Presentation + Paper
15 February 2021 Supervised learning-based ideal observer approximation for joint detection and estimation tasks
Author Affiliations +
Abstract
The ideal observer (IO) sets an upper performance limit among all observers and has been advocated for use in assessing and optimizing imaging systems. For joint detection-estimation tasks, the estimation ROC (EROC) curve has been proposed for evaluating the performance of observers. However, in practice, it is generally difficult to accurately approximate the IO that maximizes the area under the EROC curve (AEROC) for a general detection-estimation task. In this study, a hybrid method that employs machine learning is proposed to accomplish this. Specifically, a hybrid approach is developed that combines a multi-task convolutional neural network (CNN) and a Markov-Chain Monte Carlo (MCMC) method in order to approximate the IO for detectionestimation tasks.

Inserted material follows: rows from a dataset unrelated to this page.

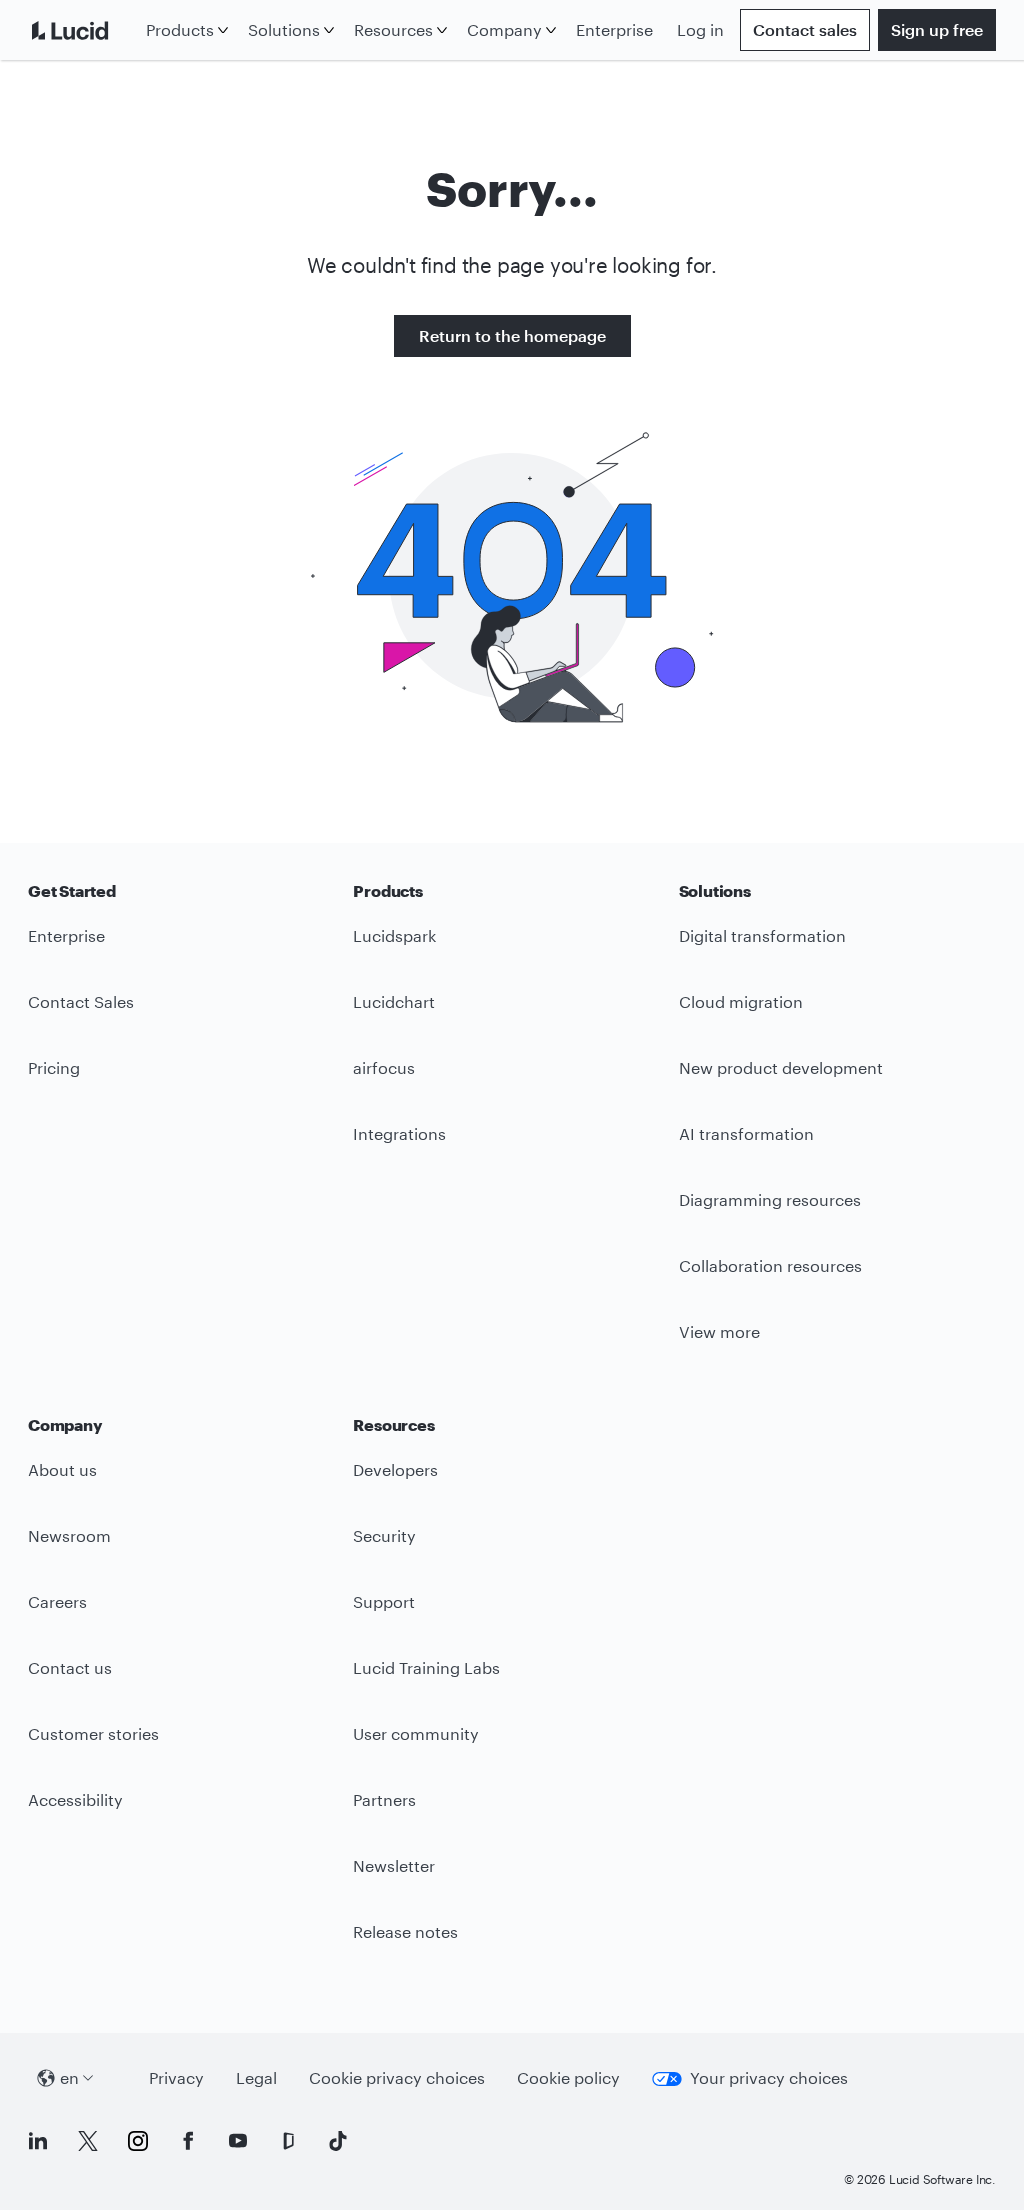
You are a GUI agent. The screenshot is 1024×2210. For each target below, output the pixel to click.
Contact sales (805, 29)
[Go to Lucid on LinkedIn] (38, 2141)
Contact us (70, 1667)
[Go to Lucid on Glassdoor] (288, 2141)
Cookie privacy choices (397, 2077)
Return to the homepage (512, 335)
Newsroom (69, 1535)
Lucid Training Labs (426, 1667)
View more (719, 1331)
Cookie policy (568, 2077)
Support (384, 1601)
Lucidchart (394, 1001)
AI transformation (746, 1133)
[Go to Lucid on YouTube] (238, 2141)
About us (62, 1469)
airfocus (384, 1067)
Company (504, 29)
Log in (700, 29)
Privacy (176, 2077)
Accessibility (75, 1799)
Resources (393, 29)
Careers (57, 1601)
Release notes (405, 1931)
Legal (256, 2077)
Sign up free (937, 29)
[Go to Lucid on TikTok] (338, 2141)
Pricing (54, 1067)
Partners (384, 1799)
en (69, 2077)
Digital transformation (762, 935)
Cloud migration (741, 1001)
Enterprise (614, 29)
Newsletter (394, 1865)
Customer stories (93, 1733)
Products (180, 29)
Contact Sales (81, 1001)
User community (416, 1733)
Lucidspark (394, 935)
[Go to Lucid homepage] (83, 30)
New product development (781, 1067)
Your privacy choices (769, 2077)
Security (384, 1535)
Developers (395, 1469)
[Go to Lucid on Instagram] (138, 2141)
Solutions (284, 29)
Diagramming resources (770, 1199)
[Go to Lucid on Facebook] (188, 2141)
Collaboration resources (770, 1265)
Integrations (399, 1133)
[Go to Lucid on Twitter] (88, 2141)
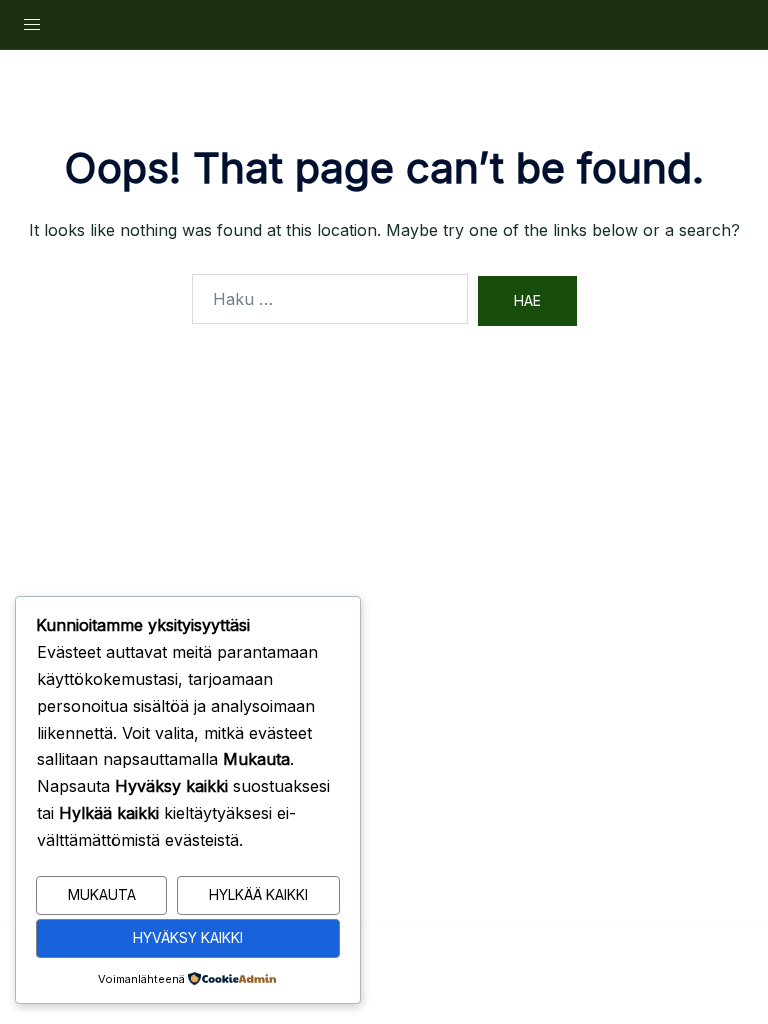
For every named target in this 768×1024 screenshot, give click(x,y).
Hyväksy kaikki (188, 937)
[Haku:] (330, 299)
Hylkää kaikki (258, 894)
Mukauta (102, 894)
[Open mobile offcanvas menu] (32, 24)
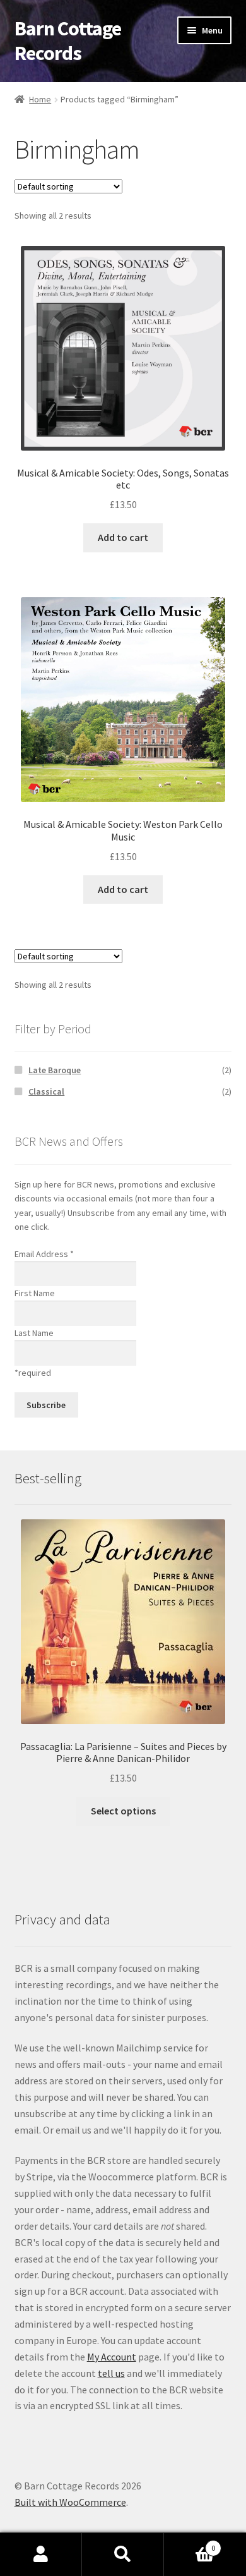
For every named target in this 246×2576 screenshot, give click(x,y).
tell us (111, 2373)
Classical (46, 1091)
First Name (35, 1293)
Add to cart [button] (123, 537)
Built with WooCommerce (70, 2502)
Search (123, 2554)
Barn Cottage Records (68, 41)
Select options (123, 1810)
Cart (189, 2543)
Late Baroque (54, 1070)
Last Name (34, 1333)
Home (40, 99)
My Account (111, 2356)
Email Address (44, 1254)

The multi-task CNN is designed to estimate the likelihood ratio and the parameter vector, while the MCMC method is employed to compute the utility-weighted posterior mean of the parameter vector. The IO test statistic is subsequently formed as the product of the likelihood ratio and the posterior mean of the parameter vector. Computer simulation studies were conducted to validate the proposed method, which include backgroundknown-exactly (BKE) and background-known-statistically (BKS) tasks. The proposed method provides a new approach for approximating the IO and may enable the application of EROC analysis for optimizing imaging systems.
Conference Presentation
© (2021) COPYRIGHT Society of Photo-Optical Instrumentation Engineers (SPIE). Downloading of the abstract is permitted for personal use only.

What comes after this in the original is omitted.